Hi Bro. *waving* Welcome to the madhouse.

Tuesday, May 23, 2006

It's progress, honest

I just gleefully came in here, planning to update my word meter in the side bar... only to find that because I've deleted as much as I've written (if not more) there's no visible change to the little gold bar!

No fair! I shall have to just tell you, then, that I've just finished revising chapter one.

About effing time.

Mind you, five new pages and ten pages edited in two hours is NOT to be sniffed at.

Monday, May 22, 2006

Goal me no Goals...

A Day In the Life

People wonder why I fear plans. Why I run from targets, and cower, shivering, from goals.

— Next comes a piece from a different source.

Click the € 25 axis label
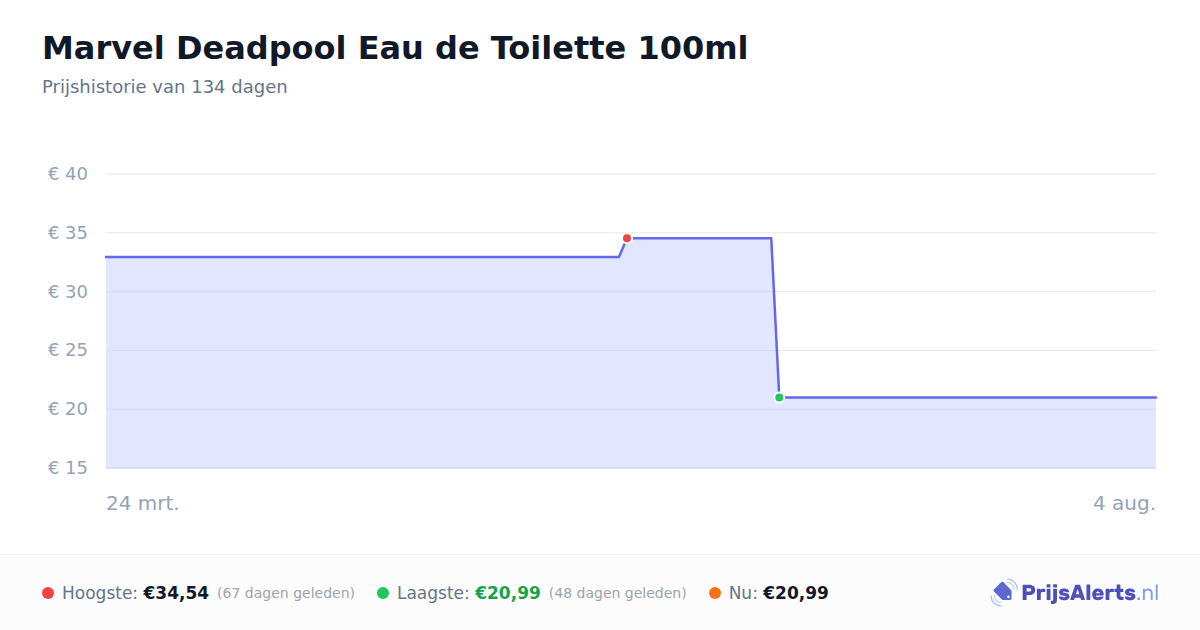 pyautogui.click(x=68, y=350)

Let me present today as a case in point.

My plan? Simple. Go to collect a parcel from the Royal Mail, go on to the office, sit down at my desk and work out what the heck I’m supposed to be doing with my week. I have a plan to… plan. Collect parcel; go to work; plan the week.

It’s not a terrible plan – it’s achievable, largely controllable, and realistic. “This,” I think to myself, stepping over the desiccated fur-ball I just discovered tucked away in my office, “I can do.”

And, at 8 o’clock, it looks like So Far, So Good. I’m almost dressed, there are no cat crises, Husband has been seen off to work. All I have to do is find my red shoes, and get out the door.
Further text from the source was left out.